When you get people to be able to control their lives and give them enough to make their lives worth living, you’ll reduce drug addiction and death rates.”

I’m writing my memoirs right now, and I’m discussing a man who’s become pretty famous in the field, Carl Hart. God bless him. Whenever I see him at a lecture, he’ll introduce me and say, “Stan Peele’s here. Everything I’m saying, he said decades before me.” I’ll steal some of his lines because they seem to work pretty well: Drugs are not the problem [in inner cities]. Drugs don’t cause the problems there; drugs are one outcrop.

The way I would put it is: Addiction is not about drugs. At conferences, I’ll say, “By the way, has anyone ever taken an opioid painkiller?” Everybody raises their hand, and then I’ll say, “Oh, did you become addicted to it?” Nobody raises their hand. I’ll say, “Come on now. Maybe some of you are hiding it. Did any of you have problems quitting it when your prescription ran out?” A couple people will raise their hands and say, “Yeah.” Then I’ll say, “What did you do?” They’ll say, “Well, I quit anyway. I wasn’t going to go out and start stealing pills.” I’ll ask, “What’s that all about?” They’ll say something like, “Well, I had other things I had to do.” I’ll say, “So, the answer to addiction isn’t the object to which you became addicted. The answer to addiction is the field in which you’re embedded.”

It’s a simple point, and an impossible point: When you get people to be able to control their lives and give them enough to make their lives worth living, you’ll reduce drug addiction and death rates.
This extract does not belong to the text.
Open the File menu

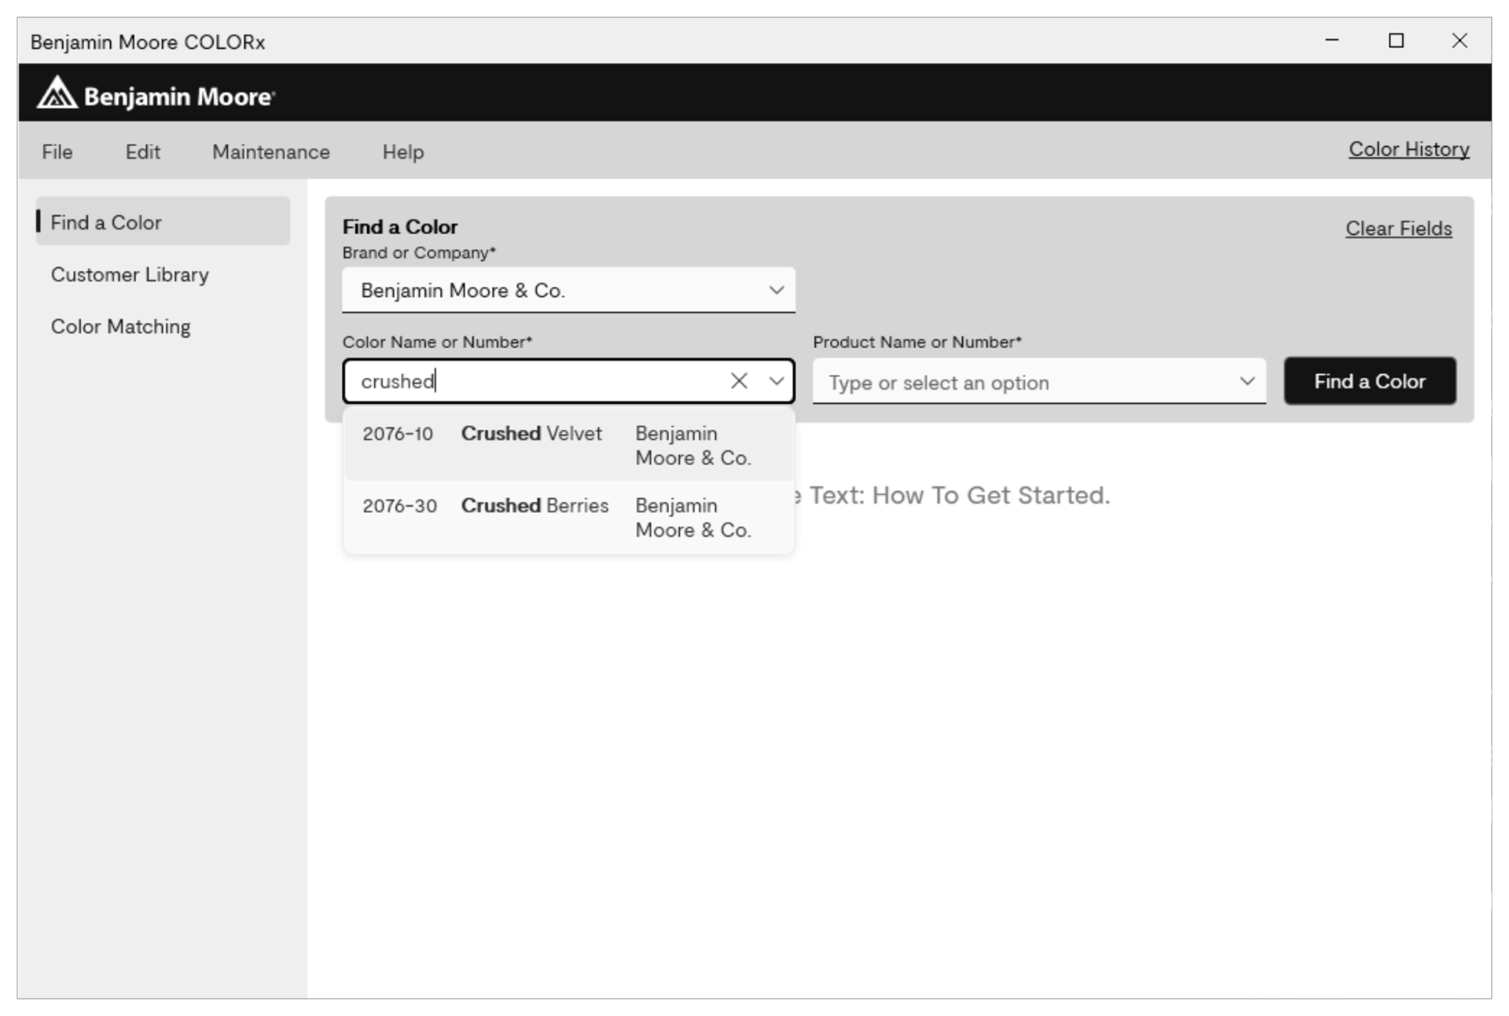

When you have people who can say, “Oh, I took an opioid painkiller, but it interfered with my productive life and my life in the community,” then the addiction and death rates will reduce.” Unfortunately, we don’t know how to do that [as a society]. The bottom line is, people will resist addiction in the first place and recover from addiction in the second place when they have enough productive connections in life to offset any appeal or value that drugs or other addictions can have for them. We have more depressed people and more addicted people when people feel less connected to the world around them.

Q: What do you make of the blowback you’ve received throughout your career?
A: I’m writing my memoirs now, and the title is Life on the Scientific Edge: My Struggle to Change Accepted Views of Addiction. Everyone knows who I am. Whether I’ll ever speak to the NIDA [National Institute of Drug Addiction], I’d bet against that. But virtually everyone would say that the way we view addiction has changed since Stan Peele wrote Love and Addiction. I kind of previewed a lot of those changes. Nevertheless, I’m almost as much of an outcast now as I was then.